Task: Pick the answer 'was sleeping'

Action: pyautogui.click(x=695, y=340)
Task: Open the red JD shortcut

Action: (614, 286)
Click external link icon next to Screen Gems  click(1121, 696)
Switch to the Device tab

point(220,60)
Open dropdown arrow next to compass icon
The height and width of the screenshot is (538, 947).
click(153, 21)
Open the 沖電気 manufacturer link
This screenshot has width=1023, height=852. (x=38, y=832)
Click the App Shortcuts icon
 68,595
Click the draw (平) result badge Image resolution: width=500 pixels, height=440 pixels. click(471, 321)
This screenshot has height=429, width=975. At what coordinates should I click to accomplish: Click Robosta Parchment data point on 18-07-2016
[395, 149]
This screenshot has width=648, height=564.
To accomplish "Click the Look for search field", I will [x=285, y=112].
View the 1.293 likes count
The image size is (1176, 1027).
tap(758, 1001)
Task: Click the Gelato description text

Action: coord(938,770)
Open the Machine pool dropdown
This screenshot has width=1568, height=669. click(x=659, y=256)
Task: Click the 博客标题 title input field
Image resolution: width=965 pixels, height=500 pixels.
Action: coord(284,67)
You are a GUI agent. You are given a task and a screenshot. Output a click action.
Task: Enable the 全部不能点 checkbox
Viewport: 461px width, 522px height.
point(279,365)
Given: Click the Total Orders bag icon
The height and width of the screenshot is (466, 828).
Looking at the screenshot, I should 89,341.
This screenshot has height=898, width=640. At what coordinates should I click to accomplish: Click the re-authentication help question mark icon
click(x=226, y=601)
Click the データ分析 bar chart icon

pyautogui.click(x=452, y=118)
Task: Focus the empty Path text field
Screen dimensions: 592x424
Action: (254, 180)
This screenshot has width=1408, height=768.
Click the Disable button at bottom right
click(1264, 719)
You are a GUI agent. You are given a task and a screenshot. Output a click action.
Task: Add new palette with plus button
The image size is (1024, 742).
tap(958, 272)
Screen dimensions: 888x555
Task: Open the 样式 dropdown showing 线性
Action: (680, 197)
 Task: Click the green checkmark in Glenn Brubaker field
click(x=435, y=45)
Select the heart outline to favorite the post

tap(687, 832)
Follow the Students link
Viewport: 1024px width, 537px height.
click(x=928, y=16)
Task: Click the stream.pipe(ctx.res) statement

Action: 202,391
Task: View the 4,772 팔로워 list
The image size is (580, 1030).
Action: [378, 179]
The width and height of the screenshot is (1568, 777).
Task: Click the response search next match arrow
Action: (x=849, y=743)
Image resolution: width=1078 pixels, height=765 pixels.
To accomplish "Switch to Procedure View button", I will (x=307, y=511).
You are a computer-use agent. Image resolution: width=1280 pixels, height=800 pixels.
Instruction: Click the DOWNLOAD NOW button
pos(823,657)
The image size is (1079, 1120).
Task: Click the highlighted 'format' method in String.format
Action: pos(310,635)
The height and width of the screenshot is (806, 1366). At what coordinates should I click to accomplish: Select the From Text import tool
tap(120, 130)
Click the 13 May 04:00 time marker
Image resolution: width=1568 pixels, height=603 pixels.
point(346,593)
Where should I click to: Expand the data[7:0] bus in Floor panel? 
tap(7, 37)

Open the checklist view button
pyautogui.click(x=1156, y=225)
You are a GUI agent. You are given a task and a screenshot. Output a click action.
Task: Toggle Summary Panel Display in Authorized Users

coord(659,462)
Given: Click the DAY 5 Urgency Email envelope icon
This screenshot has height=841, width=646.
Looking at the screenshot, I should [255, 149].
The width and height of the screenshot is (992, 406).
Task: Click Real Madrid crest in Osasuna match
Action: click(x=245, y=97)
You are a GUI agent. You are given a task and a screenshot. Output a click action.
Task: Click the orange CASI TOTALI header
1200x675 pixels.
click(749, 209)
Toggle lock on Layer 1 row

====================

Task description:
Would you copy, unchanged, the stretch of the records above that begins at the line containing "This screenshot has width=648, height=564." and ends at the line containing "Task: Add new palette with plus button", and only that?

Written solution:
This screenshot has width=648, height=564.
To accomplish "Click the Look for search field", I will [x=285, y=112].
View the 1.293 likes count
The image size is (1176, 1027).
tap(758, 1001)
Task: Click the Gelato description text

Action: coord(938,770)
Open the Machine pool dropdown
This screenshot has width=1568, height=669. click(x=659, y=256)
Task: Click the 博客标题 title input field
Image resolution: width=965 pixels, height=500 pixels.
Action: coord(284,67)
You are a GUI agent. You are given a task and a screenshot. Output a click action.
Task: Enable the 全部不能点 checkbox
Viewport: 461px width, 522px height.
point(279,365)
Given: Click the Total Orders bag icon
The height and width of the screenshot is (466, 828).
Looking at the screenshot, I should 89,341.
This screenshot has height=898, width=640. At what coordinates should I click to accomplish: Click the re-authentication help question mark icon
click(x=226, y=601)
Click the データ分析 bar chart icon

pyautogui.click(x=452, y=118)
Task: Focus the empty Path text field
Screen dimensions: 592x424
Action: (254, 180)
This screenshot has width=1408, height=768.
Click the Disable button at bottom right
click(1264, 719)
You are a GUI agent. You are given a task and a screenshot. Output a click action.
Task: Add new palette with plus button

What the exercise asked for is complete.